Otherwise, the CTM long-distance buses or other large bus companies are often preferable to the railroad. The CTM tickets should be booked the day before departure at one of the mostly centrally located sales offices or directly at the bus station. Since the ticket prices are relatively low, it is advisable to book the neighboring seat at the same time for long journeys. If you have luggage, you should be there half an hour before departure, as the luggage will be weighed and checked in. Have some change ready for the helpers here.

Many Moroccans use inexpensive shared taxis for shorter overland trips. Try to avoid these. Sometimes, however, they are the only connection. The cars are mostly in poor technical condition and overcrowded, the drivers sometimes show a fast-paced driving style. In order to ride comfortably, you should either sit in front or book two seats in the back.

Morocco Travel

Be careful when traveling with your own car

Exercise caution when driving, especially at night on the two-lane national roads. The Mercedes intercity taxis are often too fast and notorious for risky overtaking maneuvers. The toll highways are safer, but you shouldn’t drive too fast here either, because there aren’t enough opportunities for residents to cross or go under. You must therefore expect pedestrians on the road. Stray dogs and wild animals are also a danger.

Camping in the wild in Morocco is not allowed and not advisable. If you have a motorhome, you should also go to a campsite or a motorway service station if possible.

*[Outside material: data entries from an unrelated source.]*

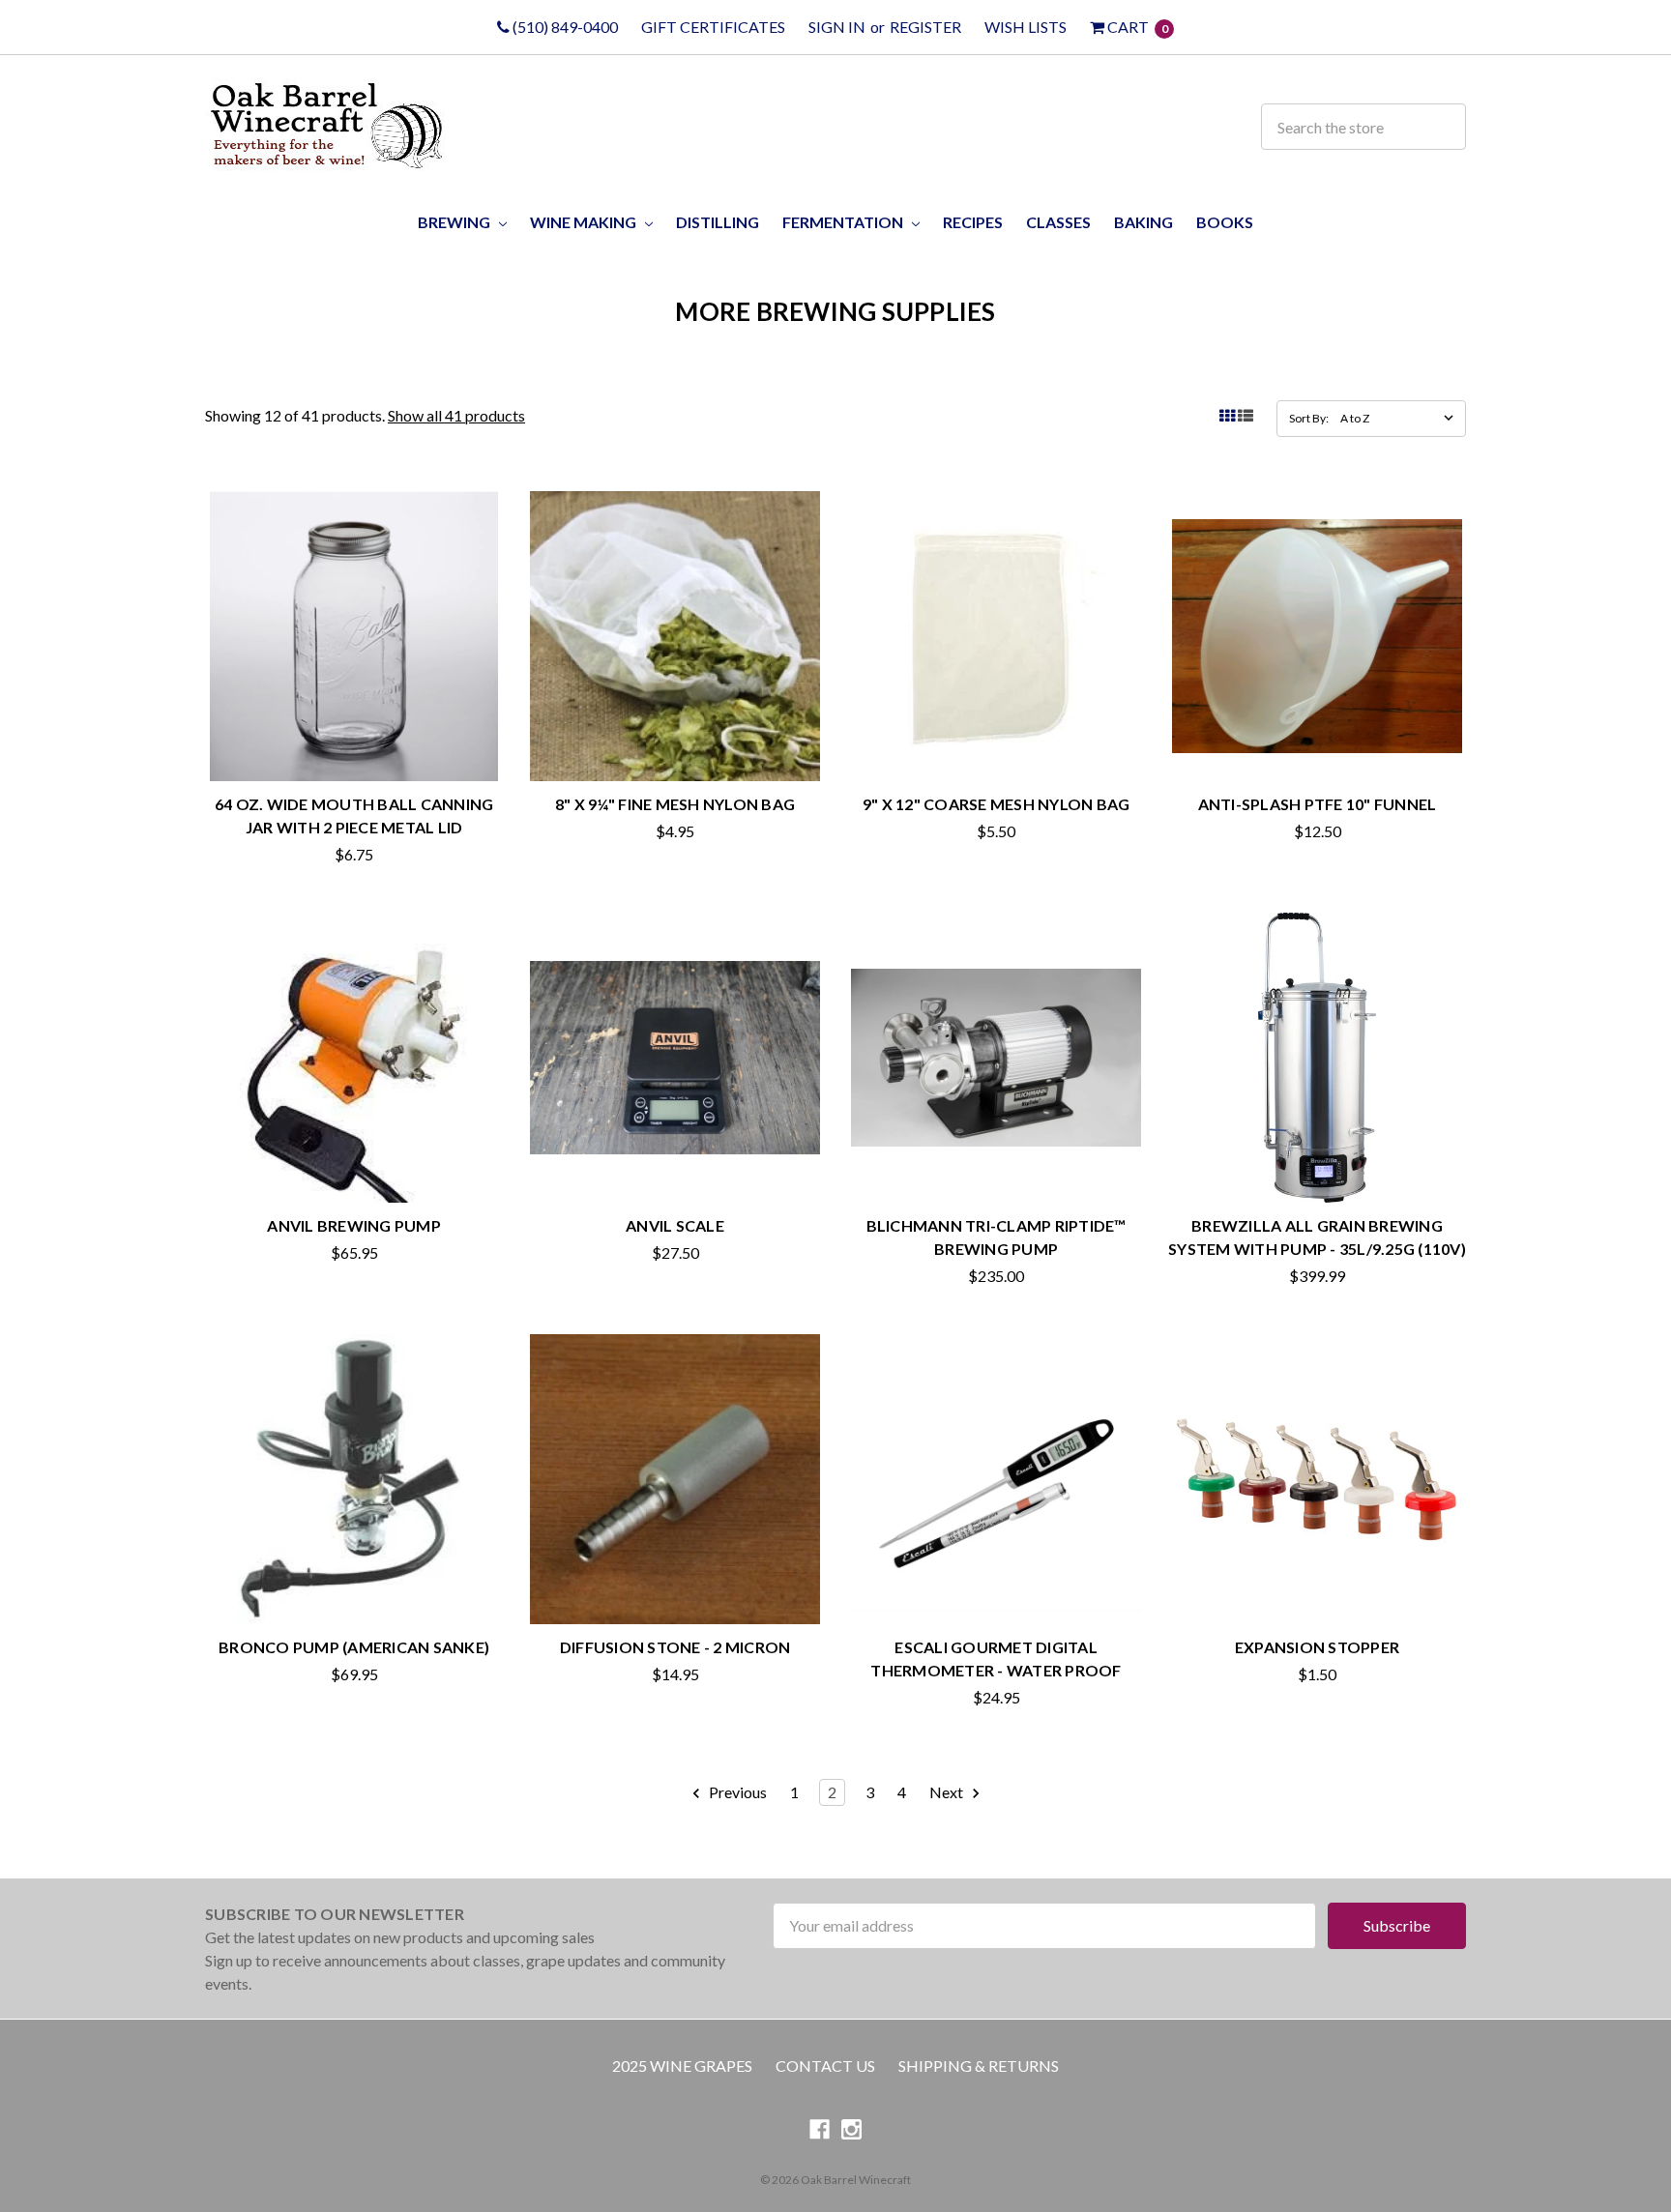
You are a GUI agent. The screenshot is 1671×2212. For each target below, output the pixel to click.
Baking (1143, 222)
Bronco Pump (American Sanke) (354, 1647)
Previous (736, 1792)
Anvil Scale (675, 1225)
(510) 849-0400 (564, 26)
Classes (1058, 222)
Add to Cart (354, 737)
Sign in (836, 26)
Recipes (973, 222)
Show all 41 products (456, 415)
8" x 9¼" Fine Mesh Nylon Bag (675, 804)
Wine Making (584, 222)
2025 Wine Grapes (682, 2065)
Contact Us (825, 2065)
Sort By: (1309, 418)
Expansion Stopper (1317, 1647)
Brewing (455, 222)
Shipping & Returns (978, 2065)
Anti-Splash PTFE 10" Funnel (1317, 804)
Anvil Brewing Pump (354, 1225)
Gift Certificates (713, 26)
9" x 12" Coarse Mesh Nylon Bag (996, 804)
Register (925, 26)
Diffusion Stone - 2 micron (675, 1647)
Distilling (717, 222)
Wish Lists (1025, 26)
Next (947, 1792)
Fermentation (844, 222)
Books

In the Rif Mountains (northern Morocco), travelers are sometimes harassed by drug dealers (stone throwing, roadblocks). The major connecting roads are not affected, but it can be problematic on smaller back roads, especially in the areas around Chefchaouen and Ketama. The Moroccan state is strictly following the hashish trade and has tried in recent years to reduce its cultivation. Many cannabis growers have therefore withdrawn to remote areas where strangers are not welcome. In northern Morocco, therefore, drive as far as possible on larger country roads and motorways. The Federal Foreign Office also strongly advises against traveling through the Western Sahara. When crossing the border from Mauritania into Western Sahara, there is also a risk from unmarked minefields.